In brief – Late-Victorian London —Page 3

The bascules lift to allow a paddle-steamer to pass downstream through the recently-completed Tower Bridge, which was opened on 30th June 1894.

The middle of the century was the zenith of evangelical Protestantism. Thousands attended sermons given by fire-and-brimstone preachers such as Charles Haddon Spurgeon. The National Vigilance Association fought sexual vice wherever they found it and a number of organisations of all denominations preached the virtues of temperance. The Methodist William Booth founded the Christian Mission in Whitechapel and the military-style Salvation Army. At the same time the Reverend Samuel Barnett and his wife Henrietta promoted a very different kind of religious and social philosophy. Their Universities’ Settlement Movement brought together at Toynbee Hall privileged men and the East End’s poor. Yet by the end of the century London was a more secular city, with many of the working classes preferring to use their one day of rest for enjoyment rather than worship. Many who had been motivated by missionary charity work were instead turning to socialism.

War and famine in their homelands in Eastern Europe brought increasing numbers of Ashkenazi Jews to London, becoming a mass exodus from the time of the start of the Russian pogrom in the 1880s. By the end of the century around one hundred and forty thousand were living in London. They mostly settled in a relatively small area to the east of Aldgate where they could find cheap accommodation and a support network consisting of local synagogues, Yiddish schools and kosher food. As their numbers grew they squeezed into increasingly overcrowded housing, with many working in the garment business around Whitechapel or Soho or as street-sellers.

With so many people living in overcrowded and squalid conditions in London epidemics of tuberculosis, smallpox, cholera, typhus and influenza were common throughout the 19th century, killing thousands. By the second half of the century the capital had numerous charitable hospitals, with growing expertise in all fields of medicine and treatment. Recently returned from the battlefields of the Crimea, Florence Nightingale founded a nursing school at St.Thomas’s Hospital, which itself moved to its present site at Lambeth.

*RECORDS SUPPLIED*.
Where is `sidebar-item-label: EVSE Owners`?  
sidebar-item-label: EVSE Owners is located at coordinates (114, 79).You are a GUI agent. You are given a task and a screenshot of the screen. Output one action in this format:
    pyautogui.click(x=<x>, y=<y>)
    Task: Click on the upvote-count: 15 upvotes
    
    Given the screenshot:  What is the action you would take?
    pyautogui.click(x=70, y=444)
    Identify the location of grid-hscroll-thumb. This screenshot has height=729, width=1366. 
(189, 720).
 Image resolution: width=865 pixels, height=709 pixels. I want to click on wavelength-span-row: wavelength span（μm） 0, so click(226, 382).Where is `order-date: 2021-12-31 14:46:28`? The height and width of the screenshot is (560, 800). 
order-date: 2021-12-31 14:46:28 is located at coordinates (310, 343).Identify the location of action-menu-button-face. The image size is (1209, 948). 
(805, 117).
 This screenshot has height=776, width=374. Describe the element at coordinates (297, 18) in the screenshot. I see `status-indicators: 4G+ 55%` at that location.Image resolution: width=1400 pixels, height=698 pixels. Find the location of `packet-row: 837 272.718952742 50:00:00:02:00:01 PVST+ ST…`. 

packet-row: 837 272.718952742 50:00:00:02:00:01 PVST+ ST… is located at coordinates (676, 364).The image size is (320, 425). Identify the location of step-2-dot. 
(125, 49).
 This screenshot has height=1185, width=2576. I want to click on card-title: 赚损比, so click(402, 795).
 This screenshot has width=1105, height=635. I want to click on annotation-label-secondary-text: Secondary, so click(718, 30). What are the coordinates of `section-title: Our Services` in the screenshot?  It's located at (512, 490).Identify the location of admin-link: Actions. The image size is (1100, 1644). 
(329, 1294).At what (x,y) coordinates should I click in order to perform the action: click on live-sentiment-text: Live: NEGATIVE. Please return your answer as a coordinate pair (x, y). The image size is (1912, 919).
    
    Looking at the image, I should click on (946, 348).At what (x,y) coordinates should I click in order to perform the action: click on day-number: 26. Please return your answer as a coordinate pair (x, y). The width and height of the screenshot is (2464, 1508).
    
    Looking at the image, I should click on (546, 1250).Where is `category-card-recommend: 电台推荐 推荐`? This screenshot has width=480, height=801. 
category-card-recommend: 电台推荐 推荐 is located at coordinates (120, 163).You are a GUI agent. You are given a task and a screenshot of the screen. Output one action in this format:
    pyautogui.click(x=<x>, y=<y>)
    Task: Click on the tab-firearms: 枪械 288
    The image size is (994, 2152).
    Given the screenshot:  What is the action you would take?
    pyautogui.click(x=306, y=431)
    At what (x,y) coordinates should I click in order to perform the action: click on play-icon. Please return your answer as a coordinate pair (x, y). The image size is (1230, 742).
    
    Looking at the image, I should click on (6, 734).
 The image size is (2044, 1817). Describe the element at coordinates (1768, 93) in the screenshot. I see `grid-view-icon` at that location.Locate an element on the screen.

*WHAT TO WORK ON*.
(A) Quote the passage on late-Victorian London word for word, from "War and famine" up to and including "or as street-sellers.".
(B) Write the next part of the passage on late-Victorian London, starting after its final sentence.

*RESULTS*.
(A)
War and famine in their homelands in Eastern Europe brought increasing numbers of Ashkenazi Jews to London, becoming a mass exodus from the time of the start of the Russian pogrom in the 1880s. By the end of the century around one hundred and forty thousand were living in London. They mostly settled in a relatively small area to the east of Aldgate where they could find cheap accommodation and a support network consisting of local synagogues, Yiddish schools and kosher food. As their numbers grew they squeezed into increasingly overcrowded housing, with many working in the garment business around Whitechapel or Soho or as street-sellers.

(B)
During the 19th century there were growing demands from Britain’s working classes for political and social reform. The Reform League organised demonstrations in London demanding change and the Fabian Society aimed to improve society through gradual, rather than revolutionary, transformation. After the prosperity of the 1870s came the economic slump of the mid-1880s, several bitterly cold winters, unemployment and hardship for many of the working classes, and a new intensity in socialist political activity. London’s dockers were amongst the most militant workers, regularly taking strike action. There was a notable strike by the female workers at the Bryant & May match factory in 1888. A mass march to Trafalgar Square in 1887 was violently dispersed, known as ‘Bloody Sunday’. Various trade unions were formed, coming together under the banner of the Trades Union Congress.

Militant Irish republicans known as ‘Fenians’ were active in London during the 19th century. In 1867 they attempted to free two of their members from Clerkenwell Prison by blowing a hole in its wall. The scheme went spectacularly wrong, resulting in the demolition of houses opposite and the deaths of seventeen people. During the 1880s there were a number of further Fenian bombings in London, of which the most dramatic was when one exploded on the underground railway at Paddington. These events led to the formation of the Special Branch at Scotland Yard (initially called the Special Irish Branch), the first specialist sub-division of the CID.